Technical Infrastructure

From ADA Public Wiki
Revision as of 05:52, 6 September 2024 by JMcDougall (Sọ̀rọ̀ | contribs)
Jump to navigation Jump to search

Repository Software

ADA implements the OAIS Reference Model [42] with deployed Dataverse [49] installations for the SIP (deposit.ada.edu.au), AIP (dataverse-test.ada.edu.au) and DIP (dataverse.ada.edu.eu). The Dataverse Project [49] is open source and community-supported code. The Dataverse team has described how the Dataverse software meets Core Trust Seal Technical Infrastructure requirements [50].

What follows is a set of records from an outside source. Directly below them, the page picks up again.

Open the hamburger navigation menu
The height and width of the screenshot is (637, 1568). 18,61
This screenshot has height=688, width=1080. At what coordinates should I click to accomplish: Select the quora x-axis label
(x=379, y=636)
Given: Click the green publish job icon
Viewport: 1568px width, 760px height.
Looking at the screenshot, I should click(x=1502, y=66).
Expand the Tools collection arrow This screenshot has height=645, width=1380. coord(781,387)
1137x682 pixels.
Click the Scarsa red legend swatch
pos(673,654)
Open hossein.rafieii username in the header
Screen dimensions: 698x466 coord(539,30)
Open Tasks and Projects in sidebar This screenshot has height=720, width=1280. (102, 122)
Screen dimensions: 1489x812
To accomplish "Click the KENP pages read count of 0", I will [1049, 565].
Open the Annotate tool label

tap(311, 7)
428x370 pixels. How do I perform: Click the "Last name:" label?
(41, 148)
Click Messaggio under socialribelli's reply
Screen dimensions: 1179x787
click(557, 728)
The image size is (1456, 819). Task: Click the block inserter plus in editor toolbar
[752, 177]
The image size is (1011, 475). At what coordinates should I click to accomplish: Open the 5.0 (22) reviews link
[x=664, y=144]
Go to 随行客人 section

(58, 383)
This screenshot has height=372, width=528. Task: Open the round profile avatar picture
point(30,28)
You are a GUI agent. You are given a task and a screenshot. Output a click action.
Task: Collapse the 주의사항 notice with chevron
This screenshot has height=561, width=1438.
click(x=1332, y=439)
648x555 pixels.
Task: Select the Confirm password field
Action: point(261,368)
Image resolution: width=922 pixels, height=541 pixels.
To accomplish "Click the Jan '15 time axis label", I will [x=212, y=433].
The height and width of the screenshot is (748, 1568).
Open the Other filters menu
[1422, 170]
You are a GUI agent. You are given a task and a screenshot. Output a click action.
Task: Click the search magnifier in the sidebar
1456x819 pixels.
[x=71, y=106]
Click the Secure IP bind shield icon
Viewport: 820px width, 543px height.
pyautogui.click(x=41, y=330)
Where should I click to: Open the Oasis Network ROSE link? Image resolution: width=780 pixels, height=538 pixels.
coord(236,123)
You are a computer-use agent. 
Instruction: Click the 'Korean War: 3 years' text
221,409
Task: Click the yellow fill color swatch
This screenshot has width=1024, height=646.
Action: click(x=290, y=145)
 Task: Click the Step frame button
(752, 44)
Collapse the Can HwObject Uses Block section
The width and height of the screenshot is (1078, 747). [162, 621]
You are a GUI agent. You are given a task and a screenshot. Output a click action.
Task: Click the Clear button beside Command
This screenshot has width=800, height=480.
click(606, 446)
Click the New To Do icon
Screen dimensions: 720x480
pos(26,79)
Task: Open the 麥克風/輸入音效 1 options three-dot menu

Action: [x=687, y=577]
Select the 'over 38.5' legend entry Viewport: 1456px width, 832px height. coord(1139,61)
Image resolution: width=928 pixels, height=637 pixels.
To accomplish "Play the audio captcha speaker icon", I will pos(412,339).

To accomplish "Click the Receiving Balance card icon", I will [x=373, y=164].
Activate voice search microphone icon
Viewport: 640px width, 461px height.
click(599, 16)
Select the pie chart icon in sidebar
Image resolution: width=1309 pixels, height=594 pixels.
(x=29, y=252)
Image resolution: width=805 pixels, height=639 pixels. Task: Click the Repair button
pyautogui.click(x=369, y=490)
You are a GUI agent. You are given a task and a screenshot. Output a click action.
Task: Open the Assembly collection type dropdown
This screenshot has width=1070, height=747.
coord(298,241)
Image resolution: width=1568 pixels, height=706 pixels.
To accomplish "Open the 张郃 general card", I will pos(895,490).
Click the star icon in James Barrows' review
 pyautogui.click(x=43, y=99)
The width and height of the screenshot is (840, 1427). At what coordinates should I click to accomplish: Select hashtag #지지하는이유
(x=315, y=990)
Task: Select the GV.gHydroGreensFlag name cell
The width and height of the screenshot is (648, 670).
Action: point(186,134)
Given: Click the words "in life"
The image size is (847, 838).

ADA also implements web-based tools, developed and maintained in-house, to support its archiving process:

  • Curation and Risk Assessment Tool (CARAT)
  • ADA Deposit and Preservation Tool (ADAPT) [6]
  • Ingest Reporting Tool (upload of SPSS, generates data dictionary, quality check, confidentiality check) - Shiny application

Access management for Access Requests to data in both dataverse.ada.edu.au and anu-dataverse.ada.edu.au production DIP instances is managed through Osticket [51] ticketing open source software, with an access request being Granted or Rejected in Dataverse itself. Osticket as a service is required to be available to the same extent as Dataverse to be able to manage access requests to datasets.

Version Control for Repository Generate Software

The Harvard Dataverse Project team uses GitHub [54] for its version control system. Any tools or software that ADA produces internally are managed through GitHub.

IT Service Management

Due to its simplicity when compared to the ITIL Service Management framework, the YASM Service Management framework has been initiated by the ADA Technical Manager. As part of this YASM framework, a Service Portfolio has been created, to record and track ADA’s various internal and external services.

Additionally, at the end of every calendar month, the ADA DevOps role performs updates and maintenance tasks on all of ADA’s services, to keep the code/applications up to date.  A simple Change Management approach is taken to inform the internal ADA team and external Dataverse user of changes that will be implemented with upcoming Dataverse upgrades: 
  • ADA maintains Dataverse installations whose sole purpose is to test changes in new Dataverse releases before pushing the update to ADA’s three primary publicly consumed installations.
  • ADA plans the release schedule of new Dataverse versions in step with the Dataverse Project’s releases. Not all available functionality is desired for ADA so any new functionality is tested and evaluated to determine when to enable it.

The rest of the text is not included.